La Rai fuori dal mondo?
Alberto Romagnoli
Il direttore generale della Rai Lorenza Lei ha annunciato un piano che rischia di portare la televisione pubblica “fuori dal mondo”, ridimensionando i rami d’azienda, come Rai Internazionale e Rai Med.
Mediterraneo, Medio Oriente, rapporti con i paesi del nord Africa: sono questi, secondo il nuovo responsabile della Farnesina Giulio Terzi, i "punti di forza" della politica estera italiana. Peccato che – poche ora prima che l'Ansa dettasse queste righe da Istanbul – il direttore generale della Rai Lorenza Lei annunciasse al consiglio di amministrazione un piano che rischia di portare la televisione pubblica "fuori dal mondo", ridimensionando i rami d'azienda (come Rai Internazionale e Rai Med) proprio piu' impegnati nel racconto dell'Italia all'estero. A cui si aggiunge l'intenzione di ridurre il budget degli uffici di corrispondenza. Nessuno si nasconde – nemmeno i giornalisti della Rai ed il loro sindacato – che bisogna stringere la cinghia. Ma che il risparmio cominci proprio da qui, e senza nemmeno specificare quanto e come, e' piuttosto sorprendente.

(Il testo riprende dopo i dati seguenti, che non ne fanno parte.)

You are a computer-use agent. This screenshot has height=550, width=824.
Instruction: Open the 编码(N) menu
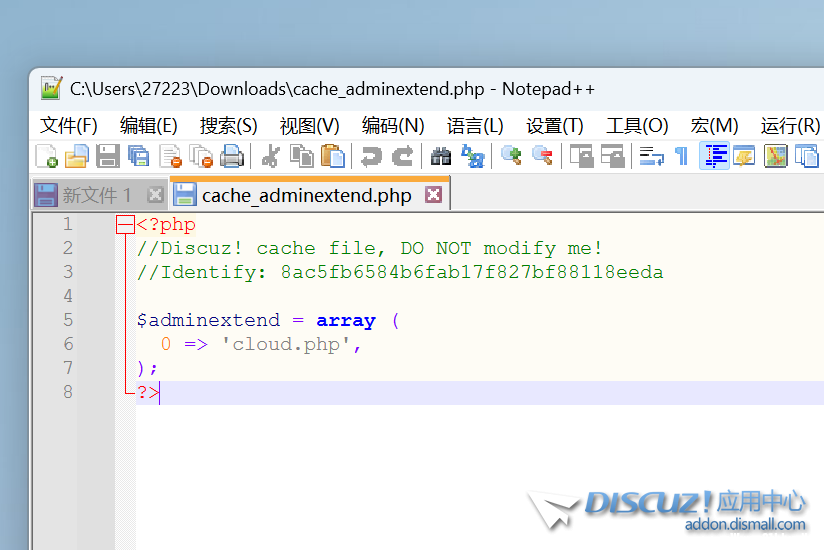[x=393, y=125]
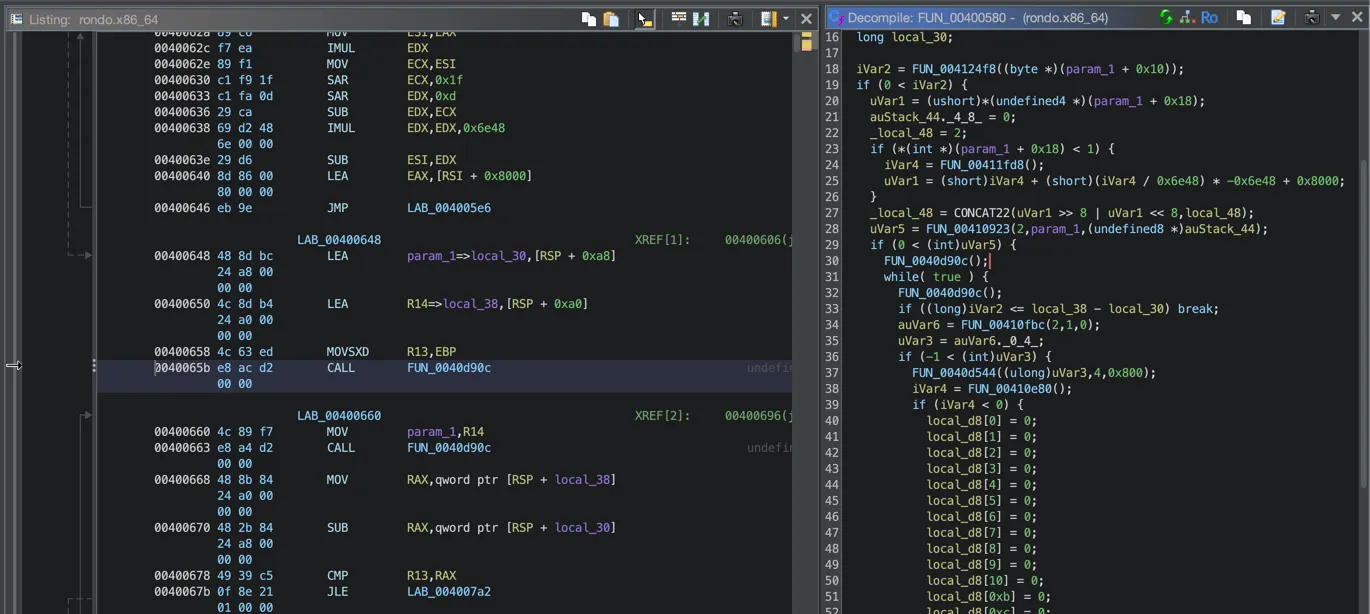Screen dimensions: 1370x614
Task: Open the Listing display options dropdown arrow
Action: tap(786, 18)
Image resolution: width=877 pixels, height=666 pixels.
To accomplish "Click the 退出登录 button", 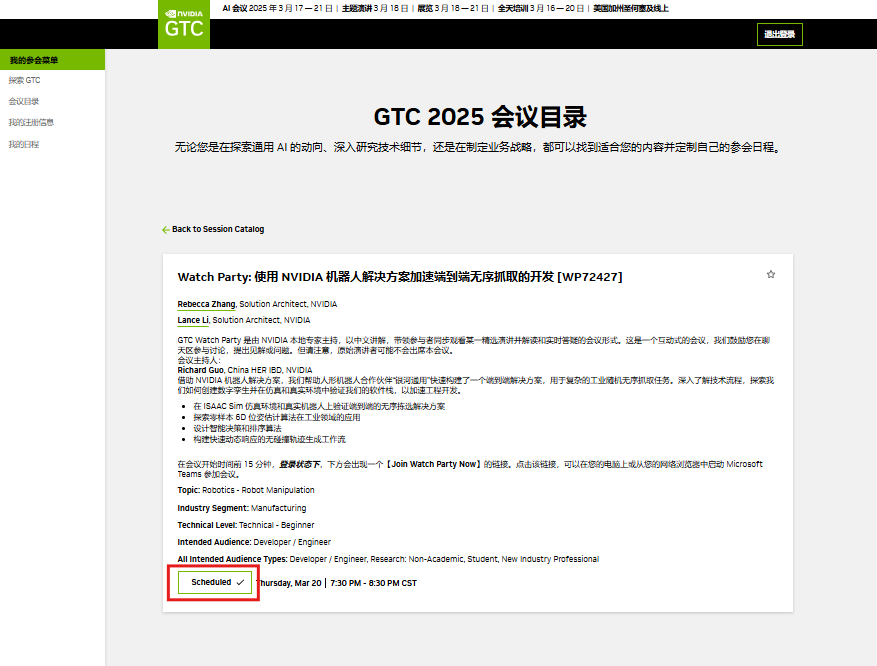I will [x=779, y=33].
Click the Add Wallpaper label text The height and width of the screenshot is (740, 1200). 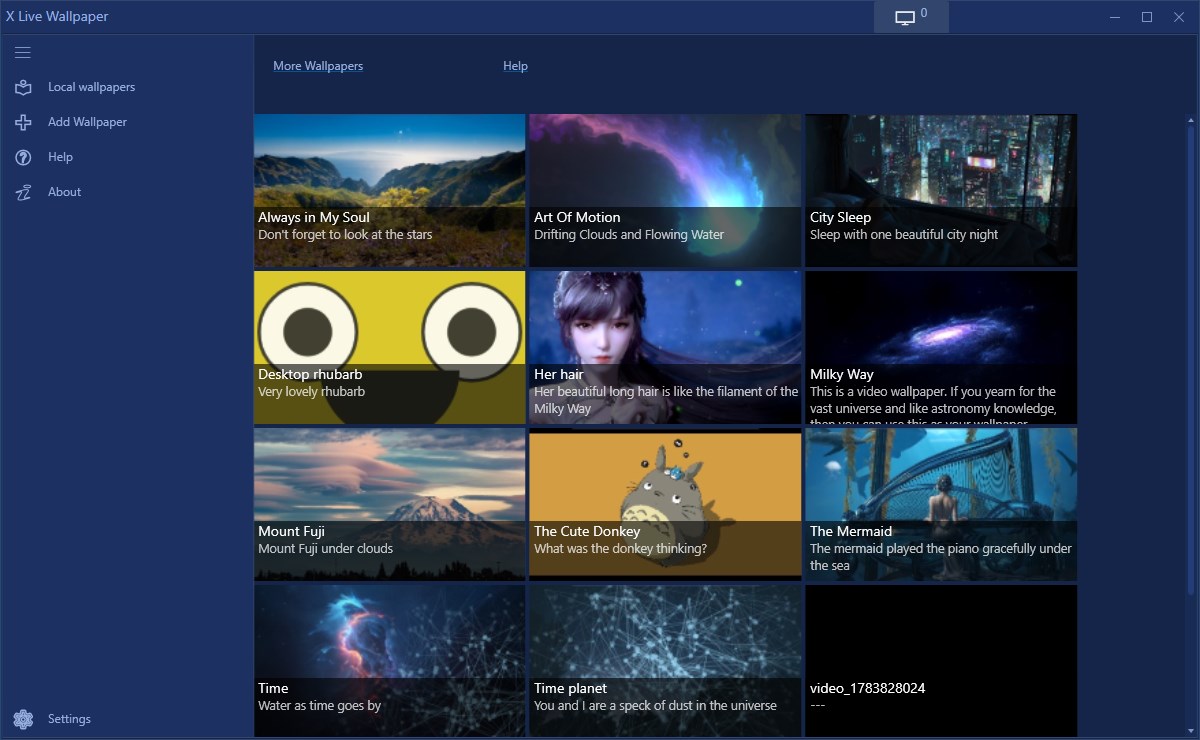87,122
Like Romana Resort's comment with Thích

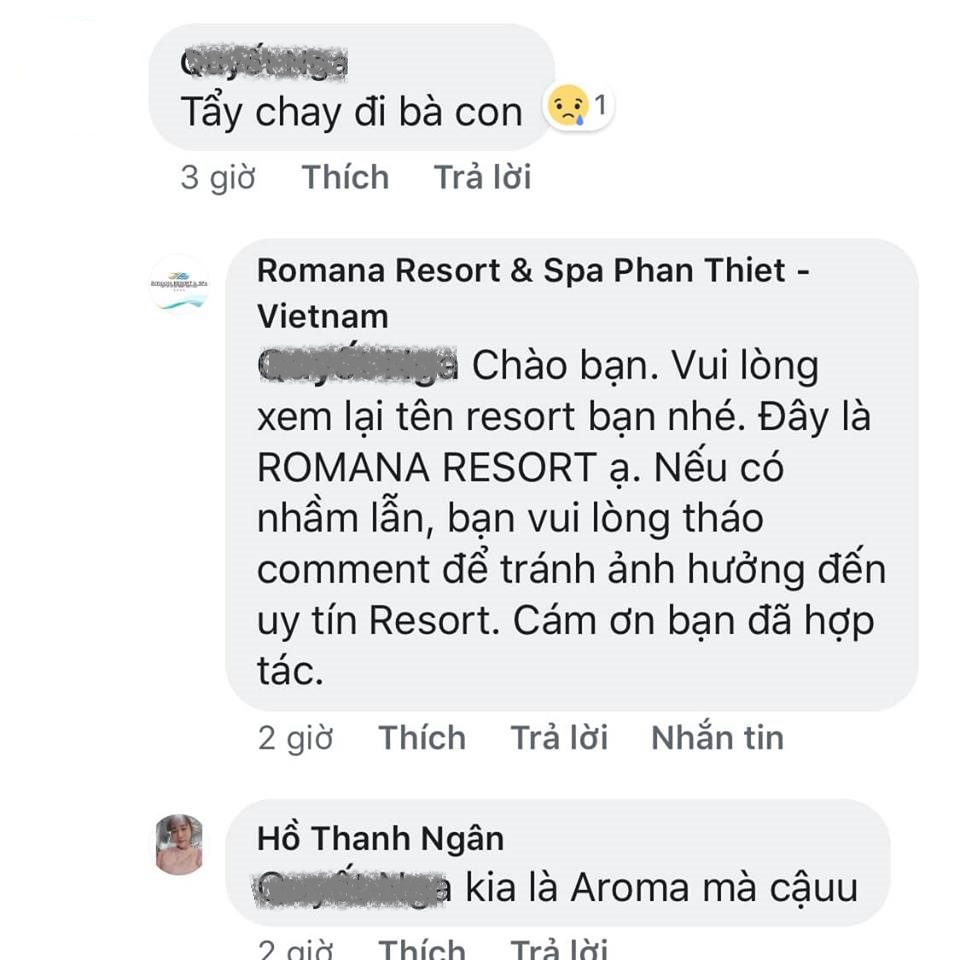click(422, 737)
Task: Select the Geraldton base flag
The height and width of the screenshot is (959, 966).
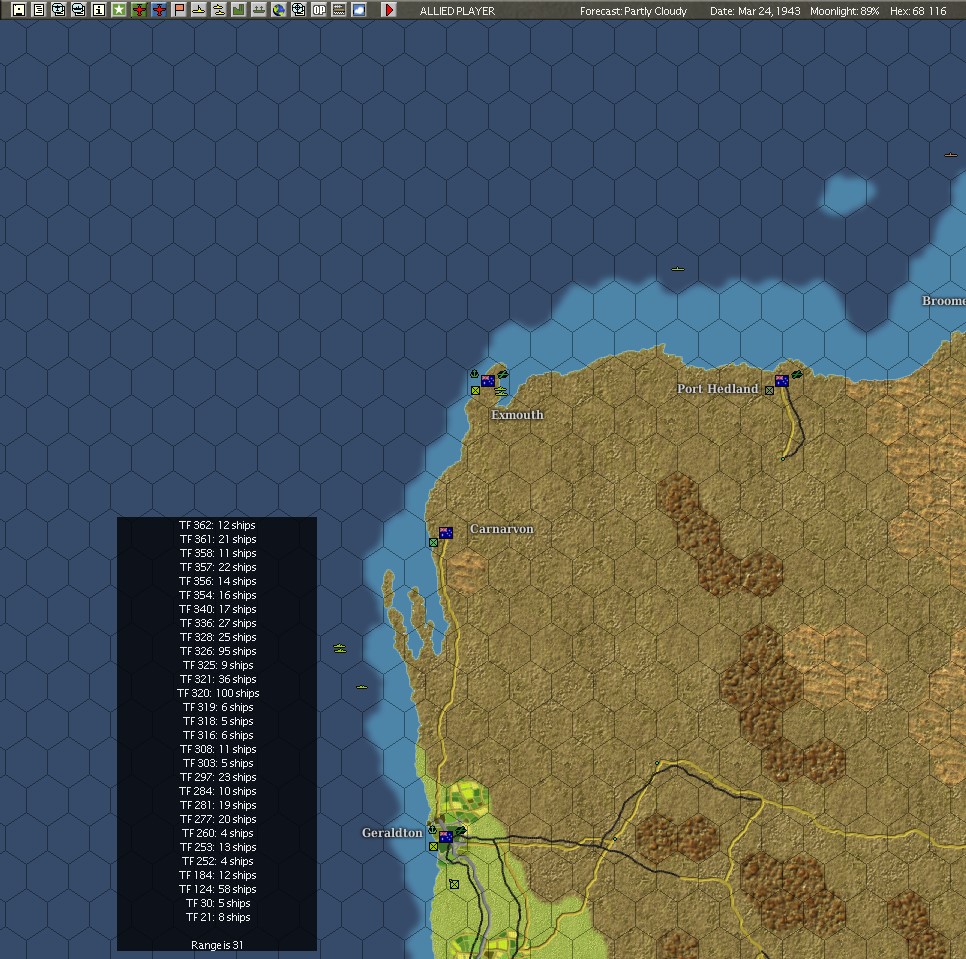Action: [x=446, y=836]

Nel frattempo per fare pubblicita' alla sua nuova rete "all news" Mediaset annuncia che avra' corrispondenti da New York, Londra, Bruxelles e Gerusalemme. Per anni il principale gruppo televisivo privato ha fatto concorrenza al tv pubblica – in materia di informazione – sulla cronaca (soprattutto nera) e sulla politica. Ma – evidentemente – ha compreso di non potere piu' fare a meno degli strumenti per una copertura piu' adeguata degli esteri. Cosi' come Sky News 24 oppure – per restare ai canali in italiano – Euronews. Gli spettatori in grado di capire l'inglese (e sono sempre di piu') sanno che persino la conservatrice Margaret Thatcher, che ha privatizzato tutto il possibile quando era al governo, si e' ben guardata dal toccare la BBC ed il suo ruolo di "ambasciatrice" della politica (e della cultura) britannica. Dopo aver visto che la CNN abbassava l'audio al momento degli applausi rivolti dal consiglio di sicurezza dell'Onu all'intervento (contro la guerra in Iraq) del suo ministro degli esteri il presidente Chirac si convinse della necessita' di una rete informativa "24 ore su 24" in francese. France 24 ha aggiunto nel gennaio scorso ai suoi due canali (in francese e inglese) un terzo in arabo. Non se n'e' pentita … vista la domanda d'informazione provocata dalle rivoluzioni arabe. Dove un ruolo di primo piano ha avuto Al Jazeera, talmente convinta della necessita' di far conoscere il proprio punto di vista sugli eventi mondiali da aver avviato anche un servizio per i Balcani. Insomma, a pochi chilometri dalle frontiere orientali dell'Italia. Last but not least … la televisione di stato cinese: ha appena preso in leasing 30.000 metri quadri al numero 1099 di New York Avenue (a New York, non a Pechino). Obiettivo, raccontare la Cina (e non solo) agli americani (e non solo) per sei ore al giorno in inglese. Un secondo studio e' in allestimento a Nairobi, perche' l'Africa e' – notoriamente – un'altra parte del mondo che ai cinesi interessa (e molto).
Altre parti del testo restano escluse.